* **Compito assegnato 1**
Traduci in inglese questa frase del testo sulla Corref: "È stata formata una commissione indipendente di riconoscimento e riparazione, guidata da Antoine Garapon, magistrato e saggista, co-direttore della rivista Esprit."
* **Compito assegnato 2**
Riporta dal testo sulla Corref il passo compreso tra "L’assemblea ha volto" e "della rivista Esprit.", estremi inclusi.

* **Sezione di testo**
--*--
Nel volume Prière de ne pas abuser ha raccontato il lungo e segreto dolore di essere stato abusato e ne ha dato testimonianza all’assemblea. Solo dopo molti decenni quello che la sua psiche e il suo fisico avevano tenuto segreto è potuto arrivare alla luce della coscienza e alla conseguente denuncia. Ci sono voluti due anni dopo la denuncia per riprendere il filo della sua vita e delle scelte compiute. «Accetto che rimangano delle ombre. Fra esse ve n’è una benevola: l’ombra di Dio. È una grazia impensabile». Per lui è stato la luce del cero eucaristico dell’altare che lo consolava da fanciullo e che lo ha condotto ora a confermare le scelte compiute (Etudes 10.2021, p. 75).
L’assemblea ha volto lo sguardo oltre ai confini francesi verso l’Africa per i particolari legami storici ed ecclesiali. «Troppo spesso – ha detto la nigeriana sr. Veronica Openibo – riamo rimaste in silenzio aspettando la fine della buriana, ma oggi abbiamo vergogna della nostra Chiesa e delle nostre ipocrite congregazioni», non siamo colpevole degli abusi, ma «osservatrici accomodanti o complici».
Rieletta con larghissimo consenso alla presidenza della Corref, sr. Véronique Margron e il suo consiglio sono passati alle decisioni operative. È stata formata una commissione indipendente di riconoscimento e riparazione, guidata da Antoine Garapon, magistrato e saggista, co-direttore della rivista Esprit.
Come figura “terza” di giustizia sarà suo compito ascoltare le vittime di religiosi e religiose, fungendo da mediazione fra la vittima e la congregazione, usando metodi e prassi in coerenza con la commissione istituita dai vescovi. Quattro i cantieri di ricerca: il rapporto fra abusi e carismi; il discernimento e l’accompagnamento dei candidati e candidate alla vita consacrata; le modifiche necessarie all’azione di governo; la cura degli aggressori.
I guadagni
La Corref è stata la prima istituzione ecclesiale ad ascoltare direttamente le vittime, la prima a raggiungere la consapevolezza di una responsabilità collegiale nel contesto degli abusi (anche se le suore hanno più vittime che attrici di abusi, avvenuti in particolare nelle nuove fondazioni), la più convinta nel sostenere la piena autonomia e il lavoro della Ciase. Suor Margron, discepola del moralista Xavier Thévenot, teologa riconosciuta e terapeuta praticante, decana della facoltà teologica dell’università di Angers, si è imposta all’attenzione della Chiesa francese e dell’opinione pubblica.
I numeri degli abusi, ormai noti, sono impressionanti: 270.000 fra preti e religiosi nell’arco temporale 1950-2020, il 3%. 330.000 se si computano anche i laici operanti nelle istituzioni ecclesiali. Le vittime stimate sull’intera popolazione francese sono 5.500.000. Non vi è ricerca specifica sul comparto religiosi/e ma tutto lascia intendere che essi/e rappresentino un terzo dell’insieme, in conformità al loro peso sul corpo totale del personale ecclesiastico.
--*--
* **Record estratti**
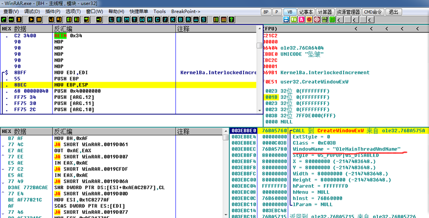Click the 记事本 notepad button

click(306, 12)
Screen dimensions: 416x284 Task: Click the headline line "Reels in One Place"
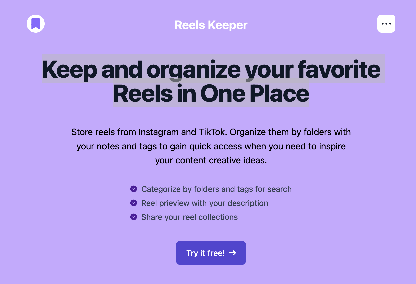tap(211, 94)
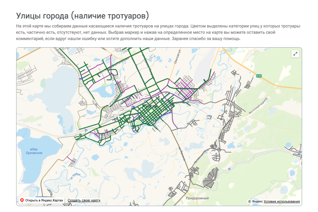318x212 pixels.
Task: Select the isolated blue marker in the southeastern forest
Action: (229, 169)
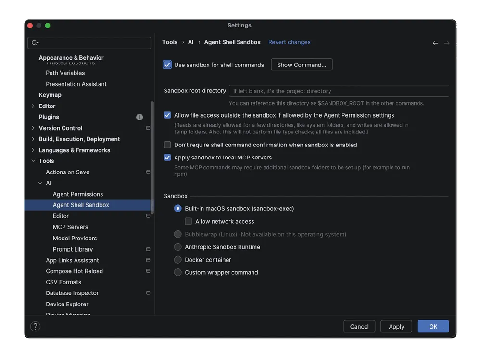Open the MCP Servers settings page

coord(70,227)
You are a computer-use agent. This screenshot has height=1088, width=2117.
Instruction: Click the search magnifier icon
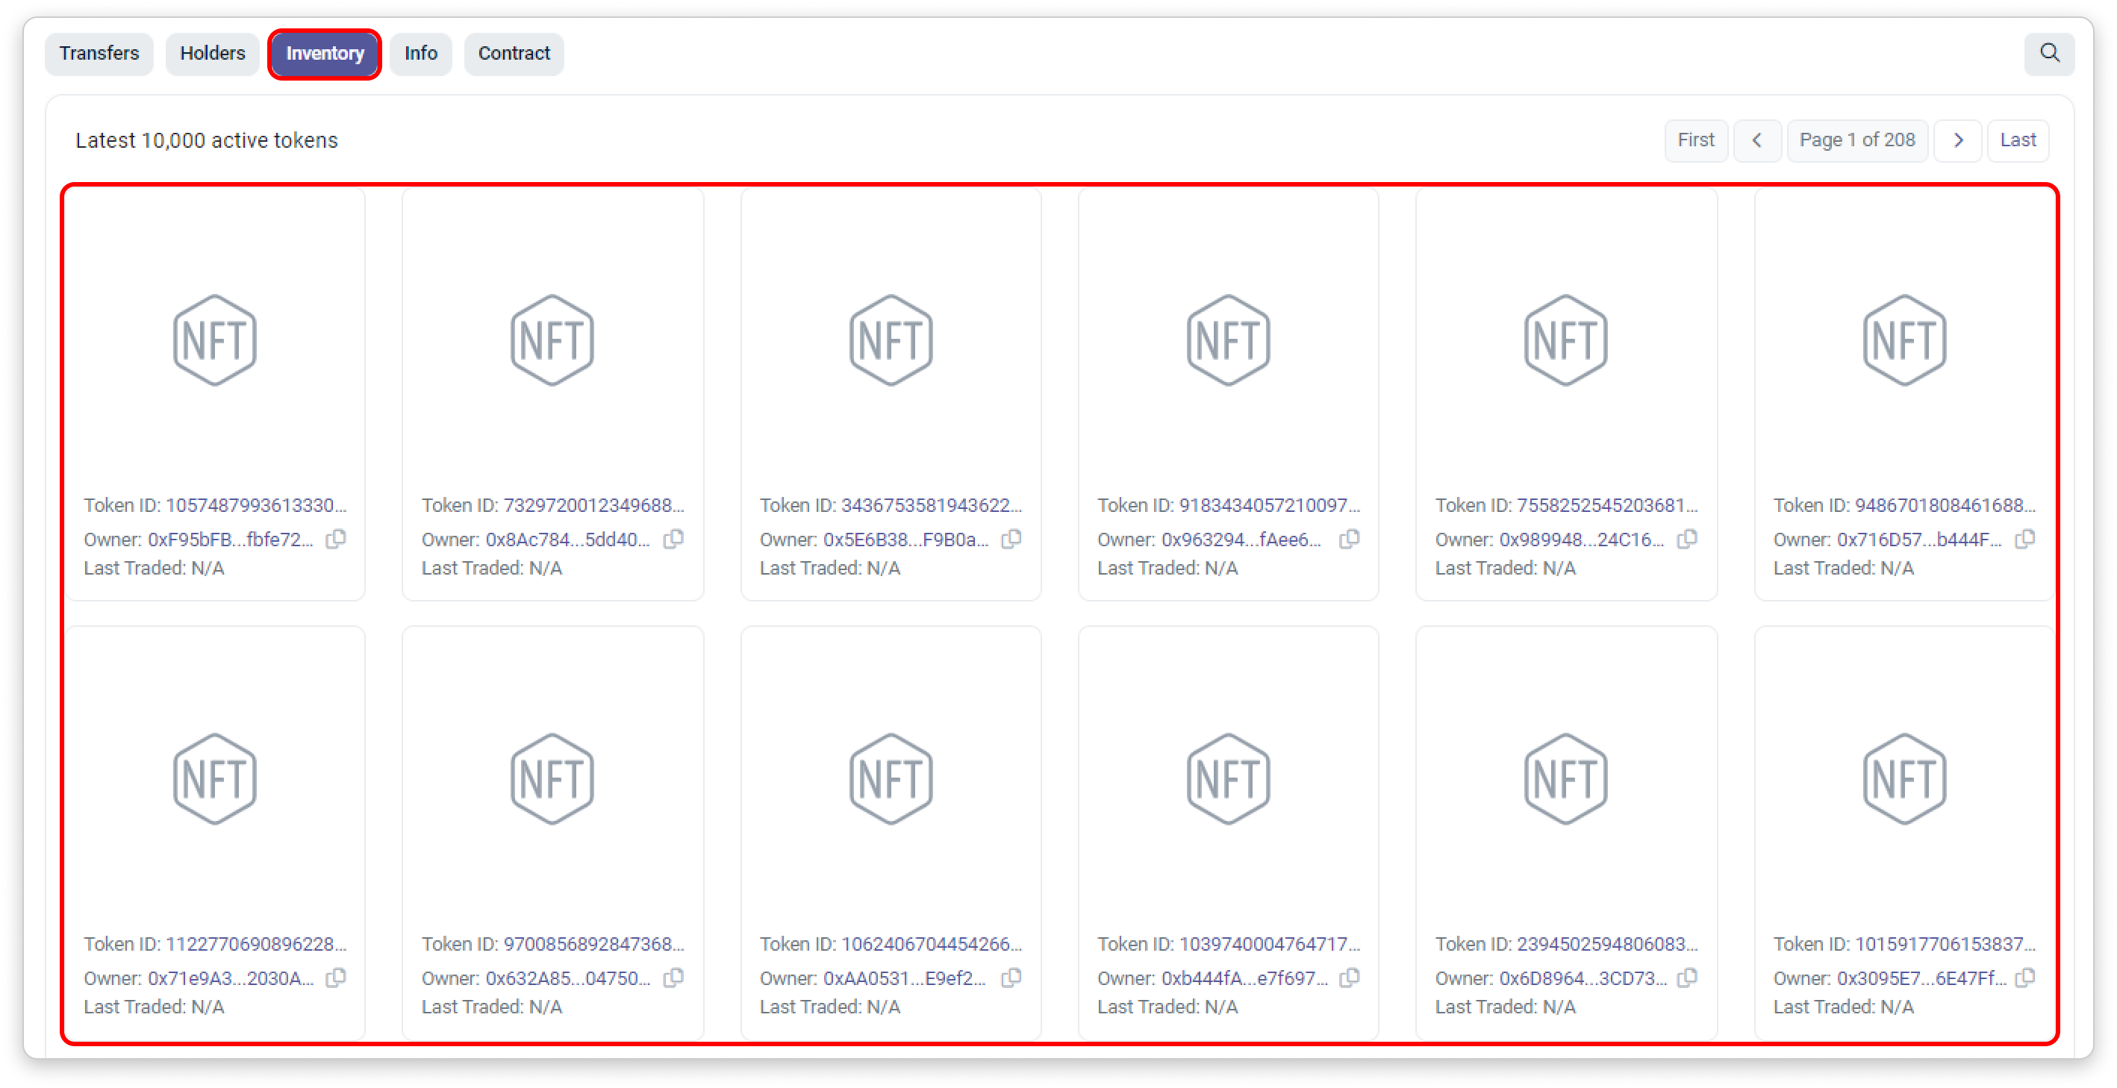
--*--
* **Risultato 1**
An independent commission for recognition and reparation has been formed, led by Antoine Garapon, a magistrate and essayist and co-director of the journal Esprit.

* **Risultato 2**
L’assemblea ha volto lo sguardo oltre ai confini francesi verso l’Africa per i particolari legami storici ed ecclesiali. «Troppo spesso – ha detto la nigeriana sr. Veronica Openibo – riamo rimaste in silenzio aspettando la fine della buriana, ma oggi abbiamo vergogna della nostra Chiesa e delle nostre ipocrite congregazioni», non siamo colpevole degli abusi, ma «osservatrici accomodanti o complici».
Rieletta con larghissimo consenso alla presidenza della Corref, sr. Véronique Margron e il suo consiglio sono passati alle decisioni operative. È stata formata una commissione indipendente di riconoscimento e riparazione, guidata da Antoine Garapon, magistrato e saggista, co-direttore della rivista Esprit.